- WHAT THE EXERCISE ASKS -
In the material below, transcribe every line from the first through the line holding "घुमफिर (806, 94)", exactly, and stop after that line.

- DATA FOR THE TASK -
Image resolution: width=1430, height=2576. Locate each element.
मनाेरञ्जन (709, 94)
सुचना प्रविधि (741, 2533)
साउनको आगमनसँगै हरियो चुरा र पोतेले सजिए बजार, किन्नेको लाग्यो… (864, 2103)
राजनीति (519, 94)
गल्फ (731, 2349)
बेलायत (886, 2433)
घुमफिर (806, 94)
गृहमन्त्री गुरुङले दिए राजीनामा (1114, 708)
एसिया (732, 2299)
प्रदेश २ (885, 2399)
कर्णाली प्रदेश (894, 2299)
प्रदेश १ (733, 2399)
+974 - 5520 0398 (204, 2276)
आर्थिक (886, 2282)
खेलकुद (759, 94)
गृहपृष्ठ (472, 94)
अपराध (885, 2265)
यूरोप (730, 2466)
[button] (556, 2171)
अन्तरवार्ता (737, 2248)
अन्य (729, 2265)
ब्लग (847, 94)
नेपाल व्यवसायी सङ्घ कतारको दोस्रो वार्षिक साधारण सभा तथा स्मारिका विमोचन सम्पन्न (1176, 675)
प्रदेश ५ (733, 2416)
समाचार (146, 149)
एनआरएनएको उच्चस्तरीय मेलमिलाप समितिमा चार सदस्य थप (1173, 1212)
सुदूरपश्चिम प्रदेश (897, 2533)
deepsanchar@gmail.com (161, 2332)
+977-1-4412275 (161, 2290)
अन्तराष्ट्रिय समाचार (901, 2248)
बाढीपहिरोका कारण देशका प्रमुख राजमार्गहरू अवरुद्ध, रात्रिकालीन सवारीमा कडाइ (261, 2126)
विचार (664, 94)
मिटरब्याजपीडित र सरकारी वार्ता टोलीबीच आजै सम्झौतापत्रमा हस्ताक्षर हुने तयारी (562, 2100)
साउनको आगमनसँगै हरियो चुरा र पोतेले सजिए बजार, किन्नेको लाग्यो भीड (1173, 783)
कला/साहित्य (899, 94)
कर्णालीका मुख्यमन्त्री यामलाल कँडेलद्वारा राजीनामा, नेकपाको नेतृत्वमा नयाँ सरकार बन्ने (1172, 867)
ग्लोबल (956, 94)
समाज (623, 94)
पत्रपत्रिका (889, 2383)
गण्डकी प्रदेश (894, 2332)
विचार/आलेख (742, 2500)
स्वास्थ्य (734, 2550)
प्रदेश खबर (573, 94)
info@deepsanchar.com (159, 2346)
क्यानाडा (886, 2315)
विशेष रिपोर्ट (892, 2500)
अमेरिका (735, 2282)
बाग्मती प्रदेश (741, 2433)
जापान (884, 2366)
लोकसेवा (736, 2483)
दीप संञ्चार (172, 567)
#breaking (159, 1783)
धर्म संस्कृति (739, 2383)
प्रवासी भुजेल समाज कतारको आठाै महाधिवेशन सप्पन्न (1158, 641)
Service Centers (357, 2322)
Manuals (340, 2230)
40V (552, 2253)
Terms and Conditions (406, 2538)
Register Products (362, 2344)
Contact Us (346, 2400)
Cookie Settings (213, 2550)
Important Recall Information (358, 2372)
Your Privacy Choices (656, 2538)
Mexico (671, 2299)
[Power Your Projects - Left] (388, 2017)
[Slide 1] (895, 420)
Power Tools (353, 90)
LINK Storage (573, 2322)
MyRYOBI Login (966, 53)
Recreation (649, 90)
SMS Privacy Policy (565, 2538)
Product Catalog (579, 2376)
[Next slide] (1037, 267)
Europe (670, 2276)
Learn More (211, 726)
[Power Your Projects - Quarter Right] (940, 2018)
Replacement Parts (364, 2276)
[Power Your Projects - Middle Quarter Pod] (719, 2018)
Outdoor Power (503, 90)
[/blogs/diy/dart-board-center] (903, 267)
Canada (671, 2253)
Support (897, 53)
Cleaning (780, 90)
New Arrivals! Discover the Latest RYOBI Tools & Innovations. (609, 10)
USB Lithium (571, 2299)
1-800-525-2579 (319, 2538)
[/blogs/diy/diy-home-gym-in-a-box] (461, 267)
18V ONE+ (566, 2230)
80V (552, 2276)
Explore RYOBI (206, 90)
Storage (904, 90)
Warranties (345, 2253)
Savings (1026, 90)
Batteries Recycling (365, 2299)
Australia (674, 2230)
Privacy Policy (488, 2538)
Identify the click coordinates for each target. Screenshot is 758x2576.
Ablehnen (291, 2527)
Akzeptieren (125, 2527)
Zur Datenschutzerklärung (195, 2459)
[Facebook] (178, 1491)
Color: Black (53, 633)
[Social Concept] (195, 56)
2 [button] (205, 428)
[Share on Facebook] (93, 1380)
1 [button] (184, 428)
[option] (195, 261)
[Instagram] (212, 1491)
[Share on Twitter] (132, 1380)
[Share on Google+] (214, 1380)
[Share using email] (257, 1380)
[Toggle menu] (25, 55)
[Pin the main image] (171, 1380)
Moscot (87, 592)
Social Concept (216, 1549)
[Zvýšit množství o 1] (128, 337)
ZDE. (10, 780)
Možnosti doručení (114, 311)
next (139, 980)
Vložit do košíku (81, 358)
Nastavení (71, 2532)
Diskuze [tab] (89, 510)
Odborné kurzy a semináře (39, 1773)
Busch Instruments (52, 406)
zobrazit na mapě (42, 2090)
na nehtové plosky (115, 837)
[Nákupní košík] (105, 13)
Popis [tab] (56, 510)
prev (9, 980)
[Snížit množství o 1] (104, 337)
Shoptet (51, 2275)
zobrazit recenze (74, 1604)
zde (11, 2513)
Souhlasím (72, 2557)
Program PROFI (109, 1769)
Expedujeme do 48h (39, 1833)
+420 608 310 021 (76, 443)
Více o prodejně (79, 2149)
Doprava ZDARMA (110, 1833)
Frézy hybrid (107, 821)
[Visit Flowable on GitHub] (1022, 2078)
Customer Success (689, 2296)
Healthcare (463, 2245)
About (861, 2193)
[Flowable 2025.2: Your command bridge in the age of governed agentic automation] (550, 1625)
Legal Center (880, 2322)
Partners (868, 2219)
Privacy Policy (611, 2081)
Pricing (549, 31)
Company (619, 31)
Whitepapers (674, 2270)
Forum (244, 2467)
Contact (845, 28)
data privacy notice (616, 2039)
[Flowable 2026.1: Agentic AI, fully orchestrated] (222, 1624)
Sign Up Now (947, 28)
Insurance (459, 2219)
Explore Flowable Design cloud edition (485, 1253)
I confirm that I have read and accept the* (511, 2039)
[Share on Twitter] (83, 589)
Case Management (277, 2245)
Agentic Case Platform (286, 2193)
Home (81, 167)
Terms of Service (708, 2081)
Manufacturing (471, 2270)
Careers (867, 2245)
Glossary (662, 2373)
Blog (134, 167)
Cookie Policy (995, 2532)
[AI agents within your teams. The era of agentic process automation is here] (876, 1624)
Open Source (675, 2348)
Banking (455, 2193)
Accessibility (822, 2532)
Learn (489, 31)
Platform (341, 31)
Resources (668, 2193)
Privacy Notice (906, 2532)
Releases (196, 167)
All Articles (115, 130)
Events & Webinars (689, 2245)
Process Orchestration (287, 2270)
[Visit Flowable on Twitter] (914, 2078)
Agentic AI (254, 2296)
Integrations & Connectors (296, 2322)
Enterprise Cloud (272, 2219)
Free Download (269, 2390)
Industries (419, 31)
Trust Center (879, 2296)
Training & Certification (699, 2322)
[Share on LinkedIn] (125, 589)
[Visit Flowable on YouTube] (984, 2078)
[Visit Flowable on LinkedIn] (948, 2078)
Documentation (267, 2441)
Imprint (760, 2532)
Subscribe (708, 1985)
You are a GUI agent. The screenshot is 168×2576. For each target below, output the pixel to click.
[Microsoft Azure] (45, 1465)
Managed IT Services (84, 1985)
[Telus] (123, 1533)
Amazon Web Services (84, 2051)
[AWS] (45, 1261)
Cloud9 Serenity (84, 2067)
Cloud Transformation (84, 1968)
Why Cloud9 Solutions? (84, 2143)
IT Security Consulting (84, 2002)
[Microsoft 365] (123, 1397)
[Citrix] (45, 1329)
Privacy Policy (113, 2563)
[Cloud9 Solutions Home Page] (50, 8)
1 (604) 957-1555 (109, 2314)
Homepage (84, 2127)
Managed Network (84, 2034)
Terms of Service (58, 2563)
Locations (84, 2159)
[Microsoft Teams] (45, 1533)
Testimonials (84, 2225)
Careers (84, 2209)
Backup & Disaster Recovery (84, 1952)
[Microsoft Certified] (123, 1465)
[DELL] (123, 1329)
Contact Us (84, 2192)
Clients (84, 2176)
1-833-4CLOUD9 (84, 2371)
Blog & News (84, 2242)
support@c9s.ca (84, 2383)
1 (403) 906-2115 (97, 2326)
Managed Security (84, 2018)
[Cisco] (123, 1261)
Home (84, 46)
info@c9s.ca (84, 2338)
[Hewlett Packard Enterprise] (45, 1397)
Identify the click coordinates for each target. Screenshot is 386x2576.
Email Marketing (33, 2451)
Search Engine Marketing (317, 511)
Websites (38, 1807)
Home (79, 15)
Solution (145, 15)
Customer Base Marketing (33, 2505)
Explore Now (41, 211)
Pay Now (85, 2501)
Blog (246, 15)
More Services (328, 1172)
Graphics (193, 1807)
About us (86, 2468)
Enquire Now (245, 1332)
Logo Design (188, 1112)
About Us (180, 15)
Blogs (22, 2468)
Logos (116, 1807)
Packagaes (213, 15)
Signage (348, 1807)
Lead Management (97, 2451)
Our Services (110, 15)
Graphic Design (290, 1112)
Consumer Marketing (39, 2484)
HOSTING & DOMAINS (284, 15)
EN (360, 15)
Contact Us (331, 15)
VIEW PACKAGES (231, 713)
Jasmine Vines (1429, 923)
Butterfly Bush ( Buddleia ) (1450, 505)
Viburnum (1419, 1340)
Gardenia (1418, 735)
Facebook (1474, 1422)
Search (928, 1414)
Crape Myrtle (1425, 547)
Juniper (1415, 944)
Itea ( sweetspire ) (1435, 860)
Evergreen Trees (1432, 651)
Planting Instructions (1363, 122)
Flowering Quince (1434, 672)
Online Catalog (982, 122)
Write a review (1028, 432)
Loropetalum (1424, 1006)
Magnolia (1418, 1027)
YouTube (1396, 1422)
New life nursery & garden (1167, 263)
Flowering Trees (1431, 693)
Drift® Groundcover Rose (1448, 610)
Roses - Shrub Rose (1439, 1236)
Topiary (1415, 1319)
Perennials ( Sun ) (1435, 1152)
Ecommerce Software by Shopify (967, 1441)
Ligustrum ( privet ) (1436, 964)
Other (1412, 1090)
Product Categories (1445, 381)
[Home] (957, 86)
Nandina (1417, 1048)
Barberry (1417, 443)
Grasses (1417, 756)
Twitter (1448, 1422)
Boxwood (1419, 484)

- RESPONSE -
Image resolution: width=1430, height=2576. Locate each element.
मनाेरञ्जन (709, 94)
सुचना प्रविधि (741, 2533)
साउनको आगमनसँगै हरियो चुरा र पोतेले सजिए बजार, किन्नेको लाग्यो… (864, 2103)
राजनीति (519, 94)
गल्फ (731, 2349)
बेलायत (886, 2433)
घुमफिर (806, 94)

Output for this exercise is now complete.